TASK GOAL: Below are records; work out how many of their lines hold the string "agent" and give that number alone.

-- EXERCISE DATA follows --

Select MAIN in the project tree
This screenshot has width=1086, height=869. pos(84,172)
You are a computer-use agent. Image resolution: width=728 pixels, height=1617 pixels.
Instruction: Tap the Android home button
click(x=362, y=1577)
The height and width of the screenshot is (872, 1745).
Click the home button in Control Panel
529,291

-- EXERCISE DATA concluded --
-- EXERCISE DATA follows --

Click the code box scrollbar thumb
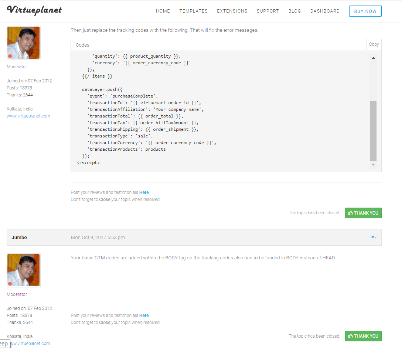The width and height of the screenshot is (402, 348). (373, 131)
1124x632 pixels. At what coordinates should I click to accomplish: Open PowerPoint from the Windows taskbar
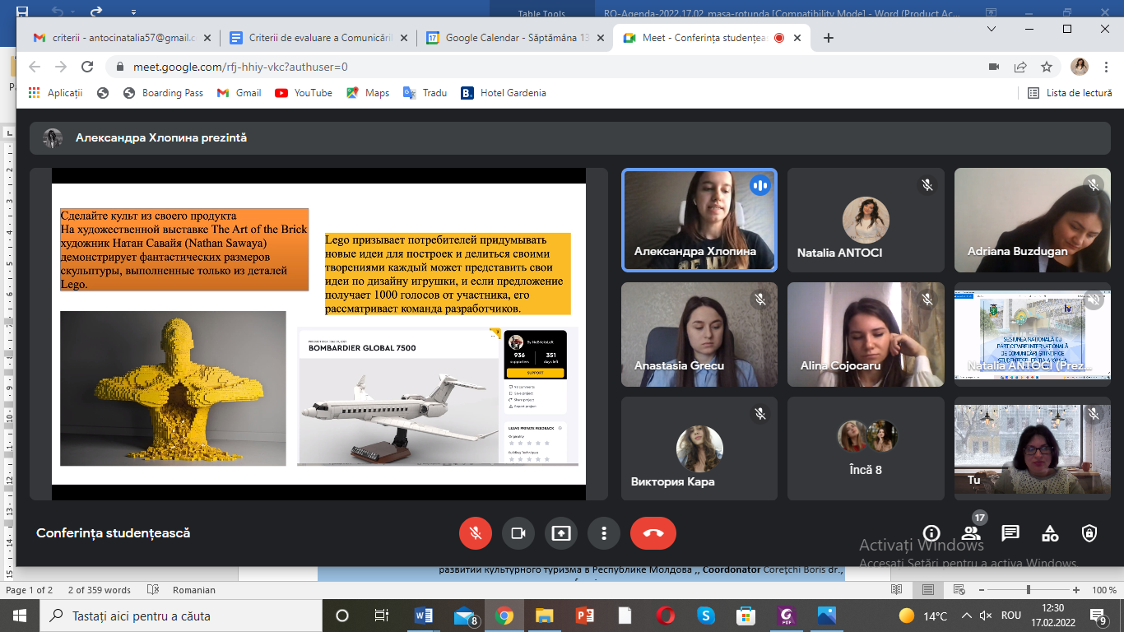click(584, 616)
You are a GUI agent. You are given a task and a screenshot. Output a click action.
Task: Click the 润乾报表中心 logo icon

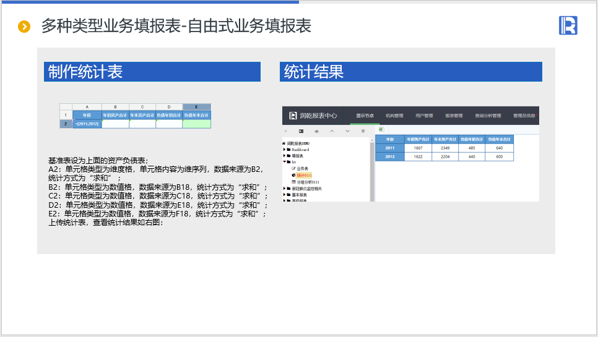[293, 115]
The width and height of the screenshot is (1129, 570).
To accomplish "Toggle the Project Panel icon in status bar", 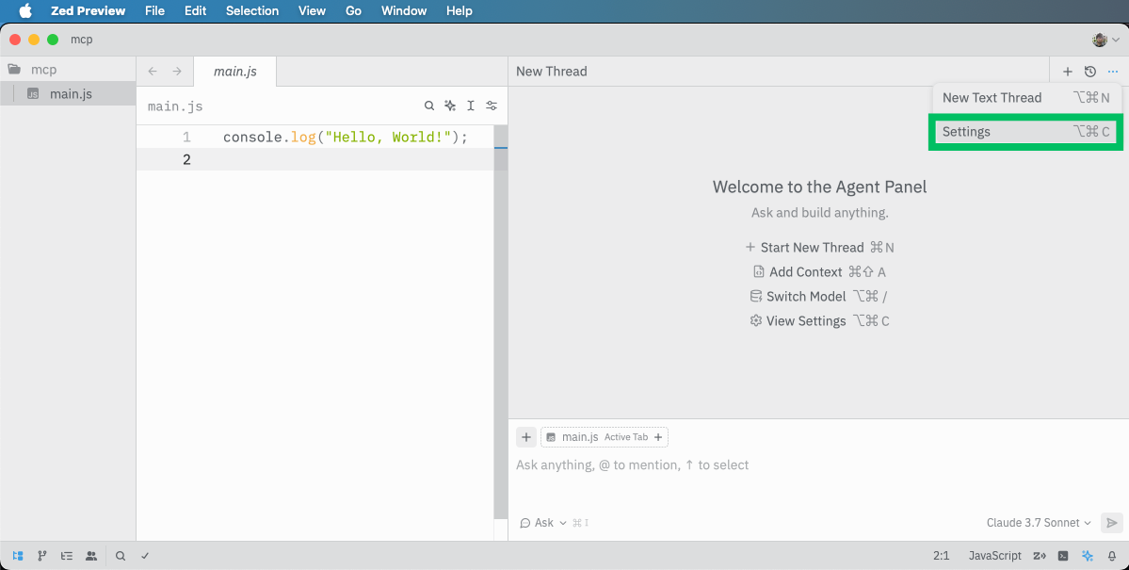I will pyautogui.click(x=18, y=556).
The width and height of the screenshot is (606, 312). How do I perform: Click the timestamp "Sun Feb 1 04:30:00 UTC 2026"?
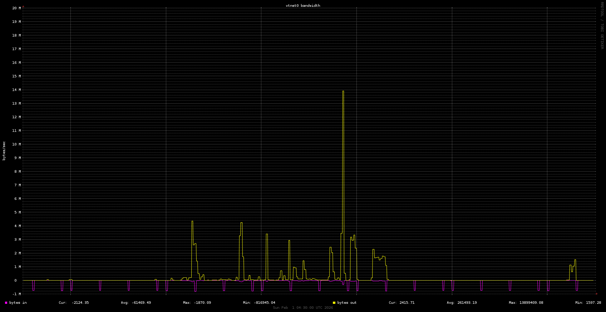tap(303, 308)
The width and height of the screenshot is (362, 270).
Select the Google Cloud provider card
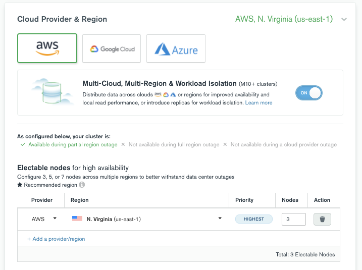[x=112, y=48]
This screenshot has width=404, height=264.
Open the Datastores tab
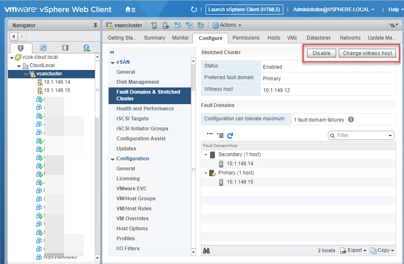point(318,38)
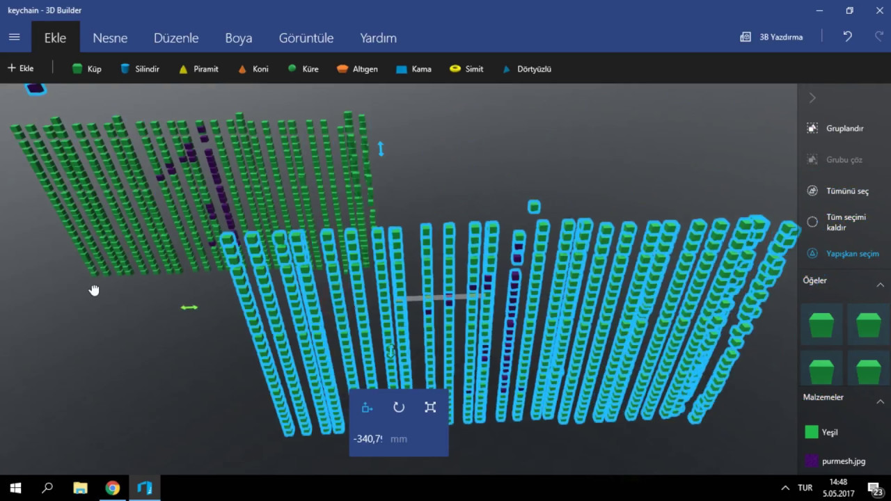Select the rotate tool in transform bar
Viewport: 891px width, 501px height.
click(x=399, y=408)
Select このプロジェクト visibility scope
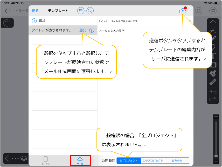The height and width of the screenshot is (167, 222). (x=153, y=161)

-- EXERCISE DATA concluded --

TASK SOLUTION: 2